→ **Written request**
Render the data below as a numbered list with one line per item, skipping any blank lines, and leave the pictures out of your answer.

→ **Stored data**
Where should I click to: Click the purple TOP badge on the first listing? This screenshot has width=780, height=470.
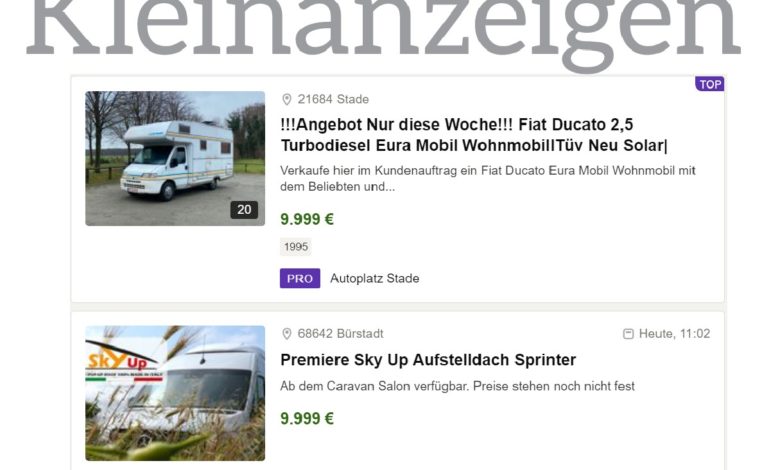point(709,84)
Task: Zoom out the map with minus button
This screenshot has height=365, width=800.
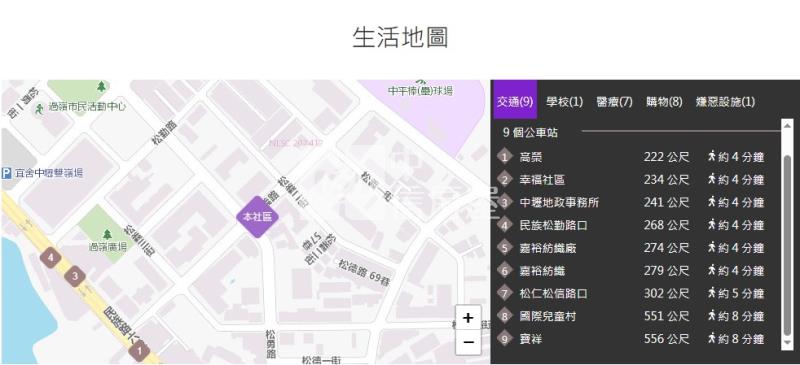Action: pyautogui.click(x=468, y=342)
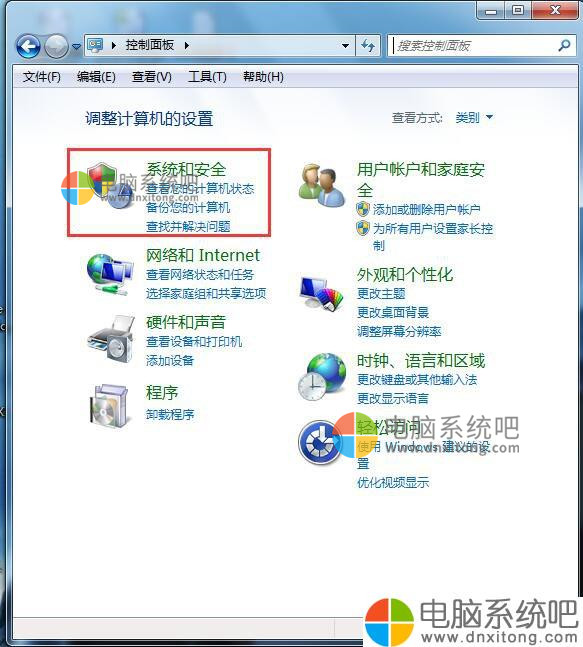Open the 添加或删除用户帐户 link
The width and height of the screenshot is (583, 647).
tap(427, 210)
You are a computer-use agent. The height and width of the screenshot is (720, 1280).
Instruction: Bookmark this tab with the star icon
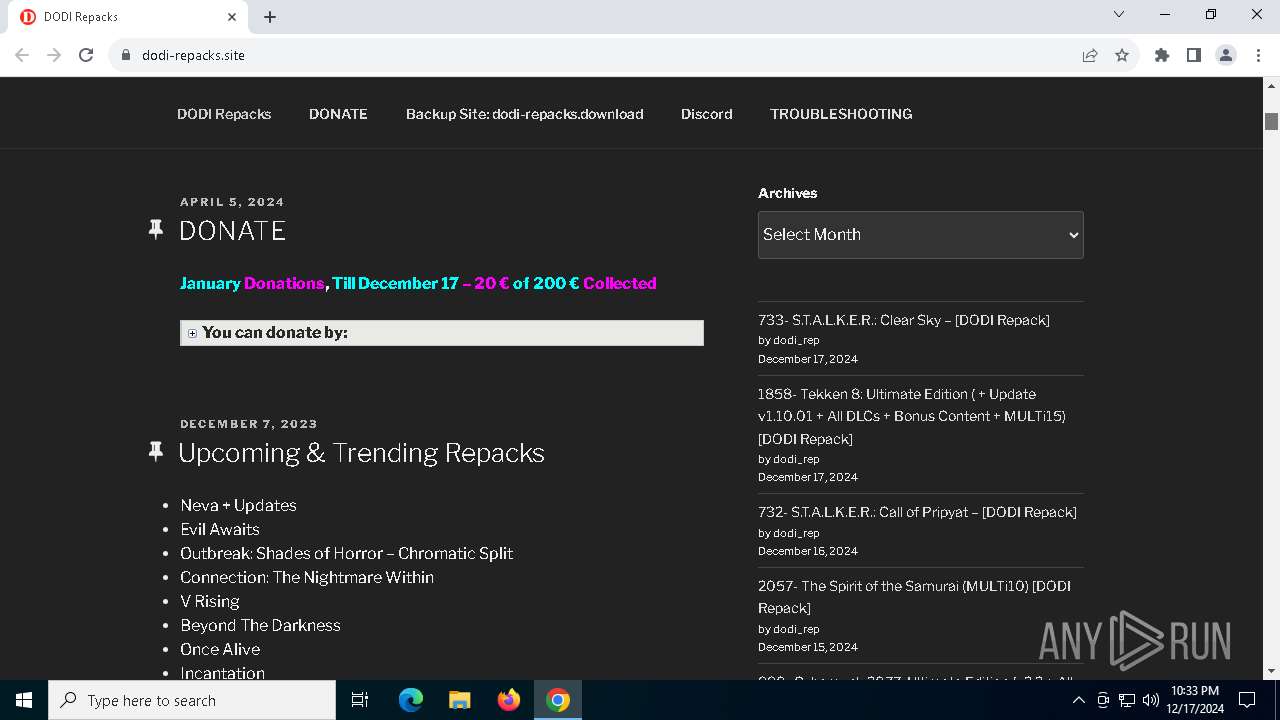point(1122,55)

→ **Output**
1. Where should I click to: Click the purple TOP badge on the first listing? This screenshot has width=780, height=470.
2. point(709,84)
3. Task: Zoom out the map with minus button
4. This screenshot has height=365, width=800.
5. Action: pyautogui.click(x=468, y=342)
6. Open the 添加或删除用户帐户 link
7. The width and height of the screenshot is (583, 647).
8. tap(427, 210)
9. You are a computer-use agent. The height and width of the screenshot is (720, 1280).
10. Instruction: Bookmark this tab with the star icon
11. point(1122,55)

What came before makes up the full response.